-- start Data extract --

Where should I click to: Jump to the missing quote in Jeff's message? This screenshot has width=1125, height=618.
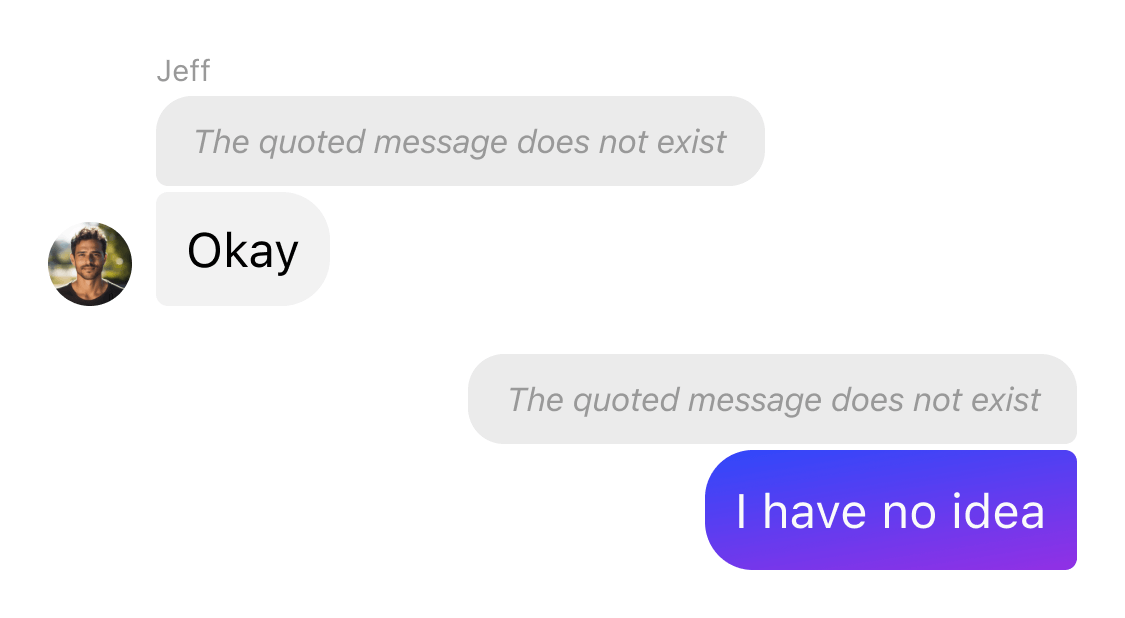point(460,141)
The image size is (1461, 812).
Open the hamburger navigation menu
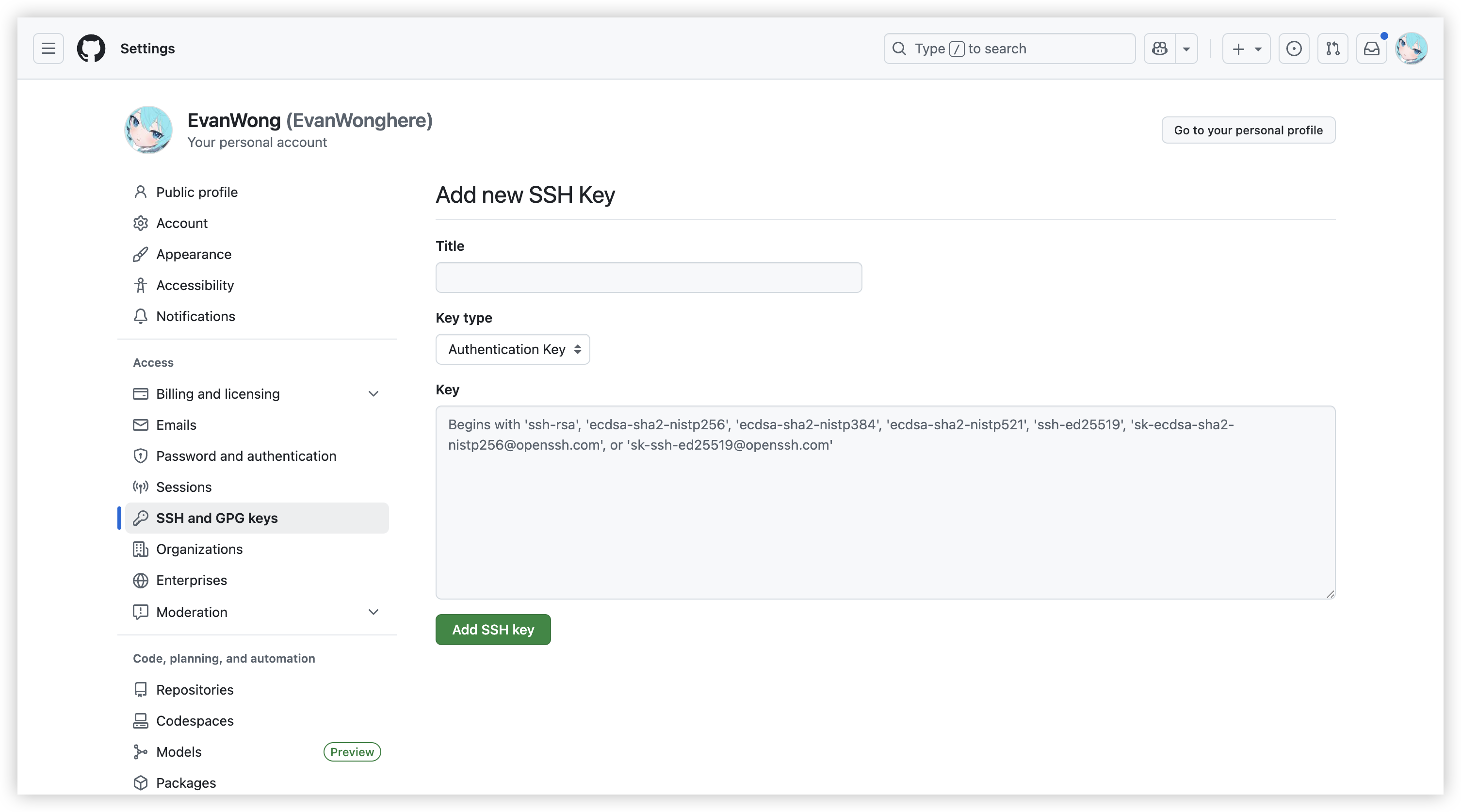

-- end Data extract --
-- start Data extract --

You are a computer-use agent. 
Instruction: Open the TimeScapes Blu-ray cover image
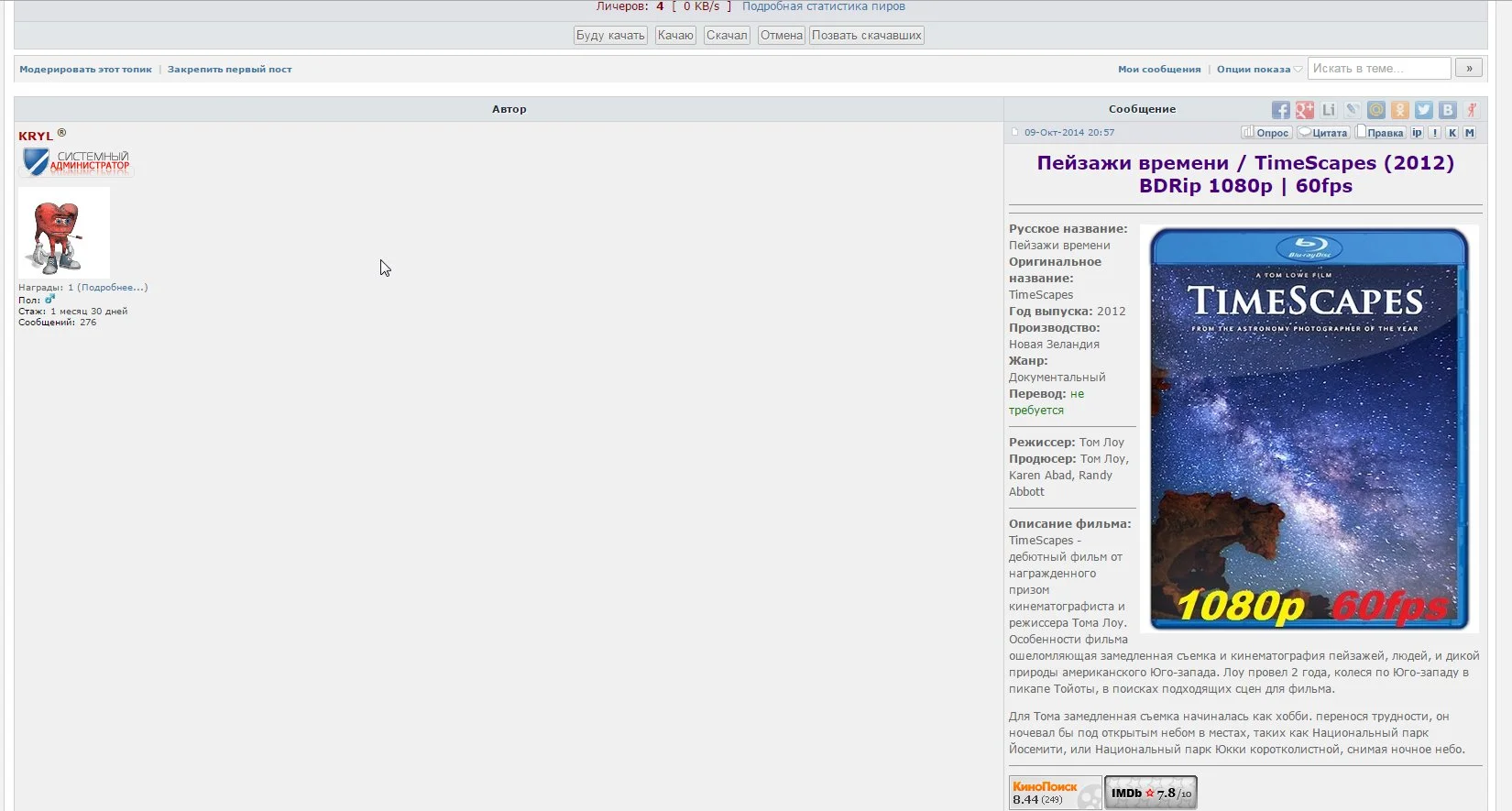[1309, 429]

-- end Data extract --
-- start Data extract --

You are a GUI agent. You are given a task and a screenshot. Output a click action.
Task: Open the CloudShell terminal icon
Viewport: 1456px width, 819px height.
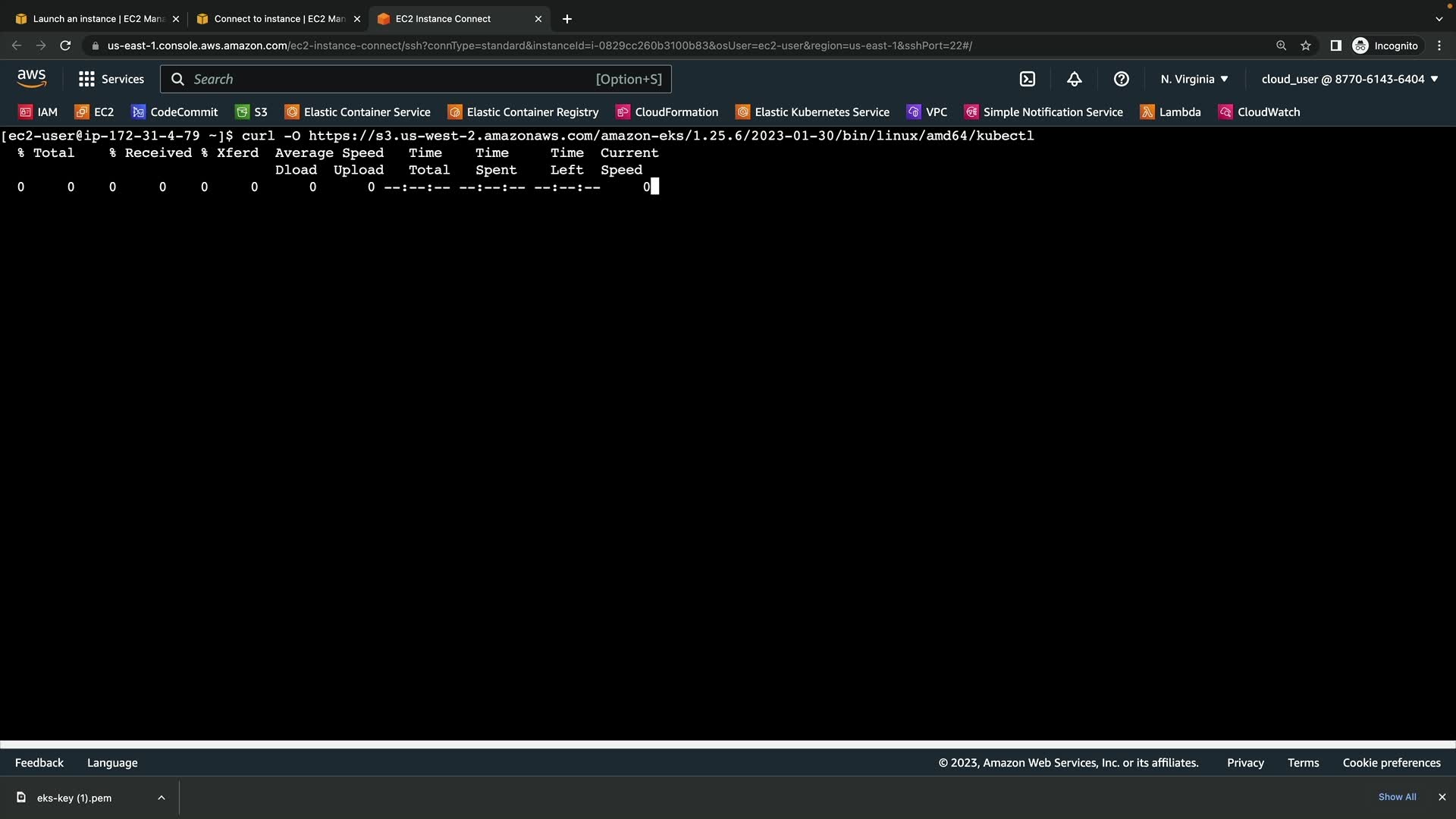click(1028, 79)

-- end Data extract --

What the exercise asks —
Arrange everything from the line containing "You are a computer-use agent." down to the line containing "[1309, 429]" as a Markdown table with the columns Row and Text, numbering each line and skipping blank lines. Leave the pictures out of the table.

Correct output —
| Row | Text |
|---|---|
| 1 | You are a computer-use agent.  |
| 2 | Instruction: Open the TimeScapes Blu-ray cover image |
| 3 | [1309, 429] |